Baías podem ter algas tóxicas
A causa mais provável da mortandade de peixes na baías de Guaraqueçaba e de Paranaguá (no Litoral do Paraná) é a presença de algas tóxicas, fenômeno considerado sazonal em algumas regiões do País. A suspeita levantada pelo doutor em ecossistema e ecologia, do Centro de Estudos do Mar, Mario Borletta, é reforçada pela opinião do biólogo da Sociedade de Pesquisa em Vida Selvagem e Educação Ambiental (SPVS), Tiaraju de Mesquita Fialho. O ambientalista compara a formação de algas com o fenômeno chamado de Maré Vermelha, acidente ecológico onde acontece a proliferação de algas e consequente liberação de toxinas.
Borletta destaca que somente depois dos resultados dos primeiros exames feitos nos peixes recolhidos nas baías será possível afirmar a causa das mortes. Até ontem cerca de 250 peixes mortos já tinham sido retirados do mar, mas o próprio Instituto de Meio Ambiente e Recursos Naturais Renováveis (Ibama) admite que a quantidade pode ser maior.
O biólogo Tiaraju Fialho lembra que sinais de algas tóxicas apareceram na mesma região no ano passado. O ambientalista alerta que a ingestão de água, peixes ou outros animais contaminados por essa alga pode ter sérias consequências para população, como diarréia, fraqueza e até parada respiratória. Por isso, esses exames devem ser feitos com urgência, alerta.
O Centro de Estudos do Mar, em Pontal do Sul (Litoral do Estado), aguarda a liberação de recursos para realizar análise de pelo menos dez peixes mortos coletados na Baía de Guaraqueçaba. Os exames vão determinar a causa da mortandade de peixes verificada desde a semana passada na região. O órgão, vinculado à Universidade Federal do Paraná (UFPR), não tem recursos para arcar com as despesas dos exames, orçado em cerca de R$ 100,00 cada.
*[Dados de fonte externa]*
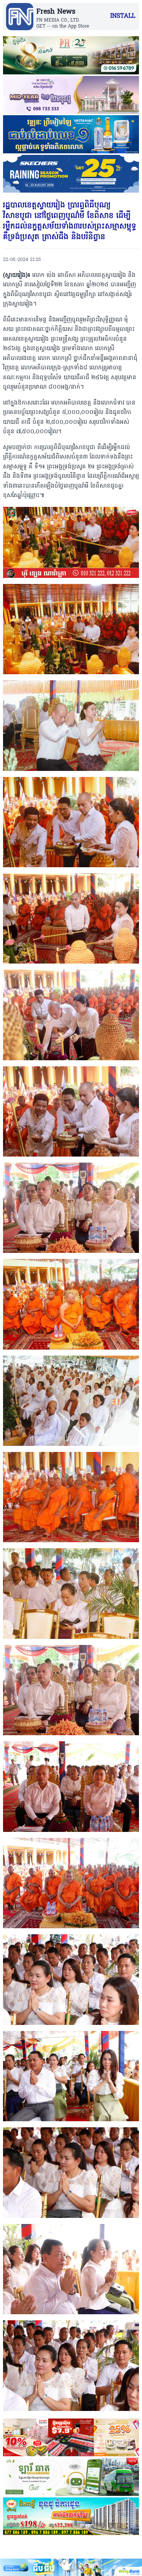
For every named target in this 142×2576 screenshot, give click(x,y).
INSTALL (122, 16)
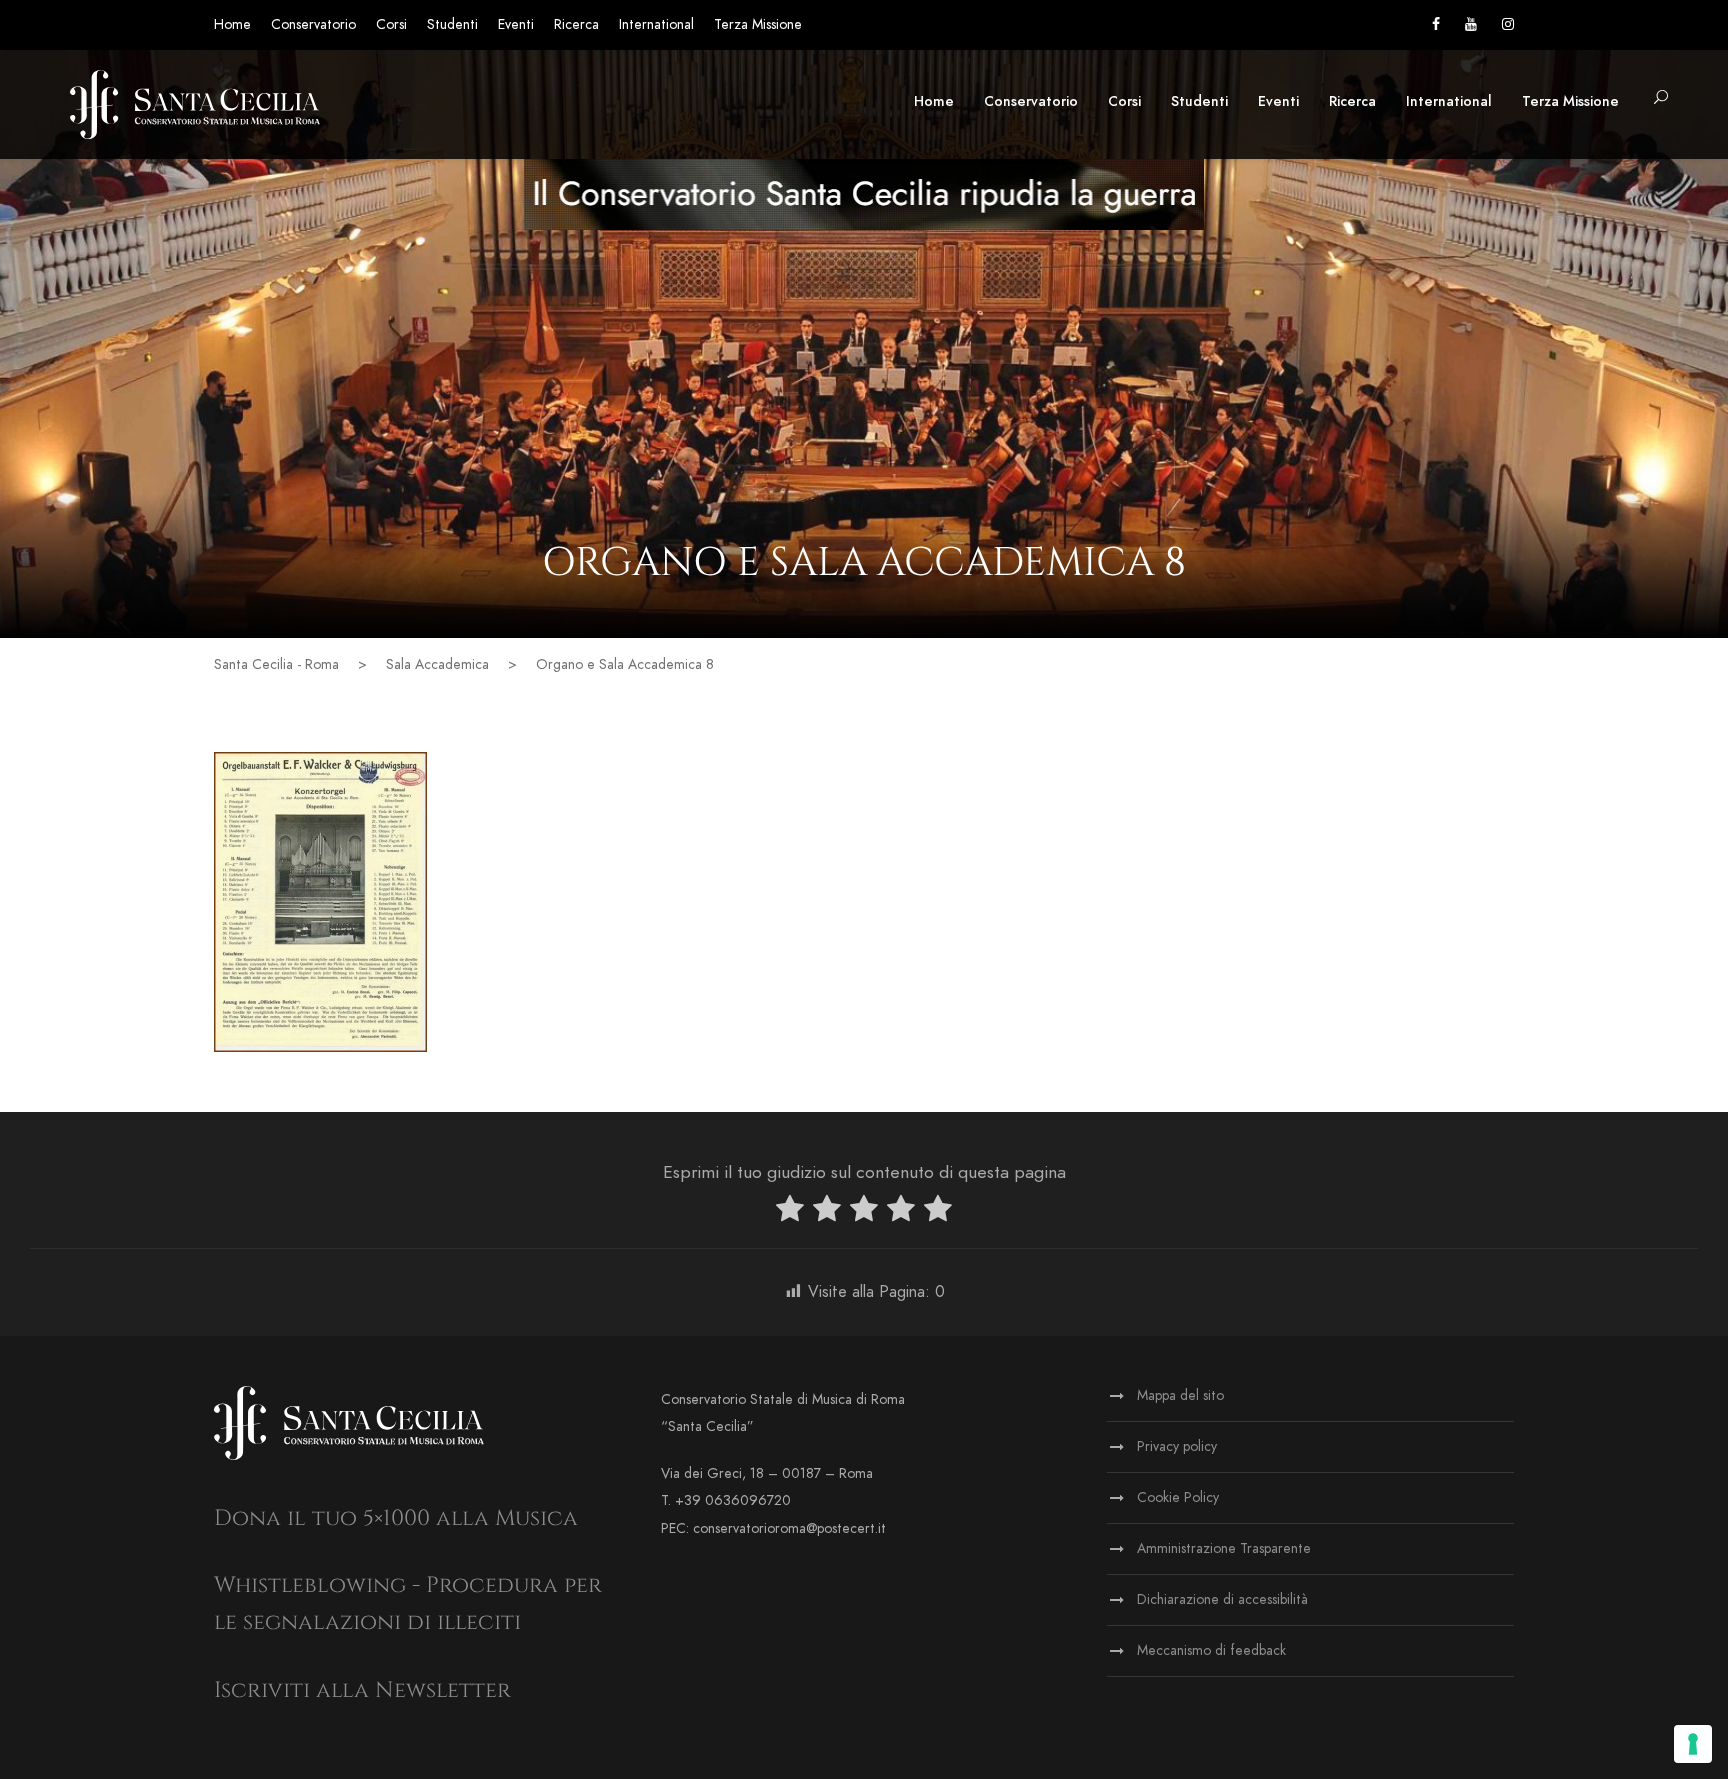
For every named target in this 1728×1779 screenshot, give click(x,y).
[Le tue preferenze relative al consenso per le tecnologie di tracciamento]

Além da análise da água, para detectar a causa da mortandade de peixes, é necessário examinar os animais e seus tecidos moles, como rim, fígado e pulmão. A quantidade de exames necessários ainda não foi levantada. Mas o Centro de Estudos do Mar avalia cada um em pelo menos R$ 100,00, mas o Ibama, que está vistoriando o local, já recebeu orçamento de R$ 750,00 cada análise. O Ibama tem interesse em arcar com essas despesas, mas estamos esperando receber o orçamento, adiantou o gerente do instituto em Paranaguá, Licio Domit. O orçamento total deve ser apresentado hoje.